Tarım ve hayvancılık, sadece ekonomik bir faaliyet olmanın ötesinde, toplumun sosyal yapısını ve kültürel kimliğini de şekillendiren unsurlardır. Ülkemiz, zengin tarımsal ürün çeşitliliği ve hayvansal üretim potansiyeliyle dikkat çekmektedir. Bu nedenle, tarım ve hayvancılık, gıda güvenliğimizi sağlamak, istihdam yaratmak ve dışa bağımlılığı azaltmak açısından kritik öneme sahiptir.
Yerli Malı Haftası, Atatürk'ün yerli üretim konusundaki duyarlılığının bir yansımasıdır. Her yıl 12-18 Aralık tarihlerinde kutlanan bu hafta, okullarımızdaki evlatlarımıza yerli malı kullanmanın önemini hatırlatmakta ve milli ekonomiyi desteklemenin yollarını göstermektedir. Yerli üretimin desteklenmesi, hem tarım ve hayvancılık sektörlerinin güçlenmesini sağlar hem de yerli çiftçilerimizin ve üreticilerimizin emeğine sahip çıkmak adına önemli bir adım atmamıza yardımcı olur.
Atatürk’ün “Köylü, milletin efendisidir” sözü, tarımın ve hayvancılığın ülkemizdeki yerini en iyi şekilde özetler. Köylü, yalnızca üretim yapan bir aktör değil, aynı zamanda ulusal bağımsızlığımızın ve sürdürülebilir kalkınmanın teminatıdır. Yerli Malı Haftası, bu bilincin güçlenmesi ve yerli üretimin teşvik edilmesi adına önemli bir fırsattır. Ne yazık ki yerli malı diye alınan birçok ürün maalesef ithal edilir hâle getirilmiştir.
ÜRETMEYEN ÜLKE DIŞA BAĞIMLI OLUR
Günümüzde, üretmeyen bir ülke dışa bağımlı hâle gelir. Bu da ekonomik, sosyal ve siyasi sorunlara yol açar. Tarım, hayvancılık, sanayi üretimi ve hizmet sektörleri, bir ülkenin kendi ihtiyaçlarını karşılaması için hayati öneme sahiptir. Yeterli yerli üretim yapılmadığında, gıda güvenliği tehlikeye girer ve ithalata bağımlılık artar. Bu durum, döviz rezervlerini azaltır ve ekonomik krizlere yol açar.
Dışa bağımlı bir ekonomi, uluslararası piyasalardaki dalgalanmalara karşı savunmasızdır. Yerli üretim, milli kimliğin korunması ve toplumsal dayanışmanın güçlenmesi açısından da önemlidir. Üretim yapmak ekonomik bağımsızlık ve ulusal güvenlik için şarttır. Yerli üretimi desteklemek, güçlü bir ülke için atılması gereken en önemli adımdır.

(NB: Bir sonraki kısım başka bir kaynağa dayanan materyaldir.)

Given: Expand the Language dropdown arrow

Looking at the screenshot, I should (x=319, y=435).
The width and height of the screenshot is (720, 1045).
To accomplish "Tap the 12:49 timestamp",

KÜTAHYA BUNDA DA YAYA KALDI
Kütahya, tarımsal potansiyeline rağmen tarım ve hayvancılıkta beklenen başarıyı elde edememiştir. Bunun en önemli nedenleri arasında (yerel ölçüde) yetersiz tarımsal altyapı, modern tekniklerin benimsenmemesi ve genç nüfusun bu sektörden uzaklaşması yer almaktadır. Ayrıca, köylerden şehirlere göç, üretim gücünü olumsuz etkilemiştir.
AK Parti iktidarı, tarım politikalarında gerçekten lazım olan destekleri sunmadığı için çiftçinin alım gücünü düşürmüştür. Tarımsal girdi maliyetlerindeki artışa karşı etkili çözümler üretilmemesi, Kütahya’nın tarım ve hayvancılığının gerilemesine yol açmıştır. Genç çiftçilere yönelik köye dönüş teşviklerinin olmayışı, Kütahya’da tarım ve hayvancılığın yok olma aşamasına doğru hızla gitmesine zemin hazırlamakta.
Kütahya’nın tarım ve hayvancılıkta geri kalması, yetersiz altyapı ve göç gibi faktörlerin yanı sıra, AK Parti'nin hem genelde hem de yerelde etkisiz politikalarıyla da doğrudan ilişkilidir. Bu sorunların acil olarak ele alınması, Kütahya’nın tarım ve hayvancılık potansiyelini değerlendirmek için hayati önem taşımaktadır.
Biz yazıp çiziyoruz yıllardır, anlayan ya da dinleyen var mı? Vallahi yok…
Sevgiyle kalın…
TEBESSÜM
Adam yolda giderken kıçının üstüne düşmüş. Arkadan gelen bir başka adam koşup yetişmiş, kaldırmış. Yere düşen adama yardım eden uyanık, bunun karşılığında istediği şeyi söylemiş:
“Bizim partiye oy verir misiniz beyefendi?”
Adam kalçasını ovuşturarak, canının acımasıyla birleşen yersiz talebin iticiliğiyle yüzünü buruşturmuş ve:
“Ben düşünce kıçımı yere vurdum, kafamı değil! Bir daha size oy verirsem … olayım…”
GÜZEL CÜMLELER
Başarı, başarısızlık korkusu olmadan devam etme yeteneğidir.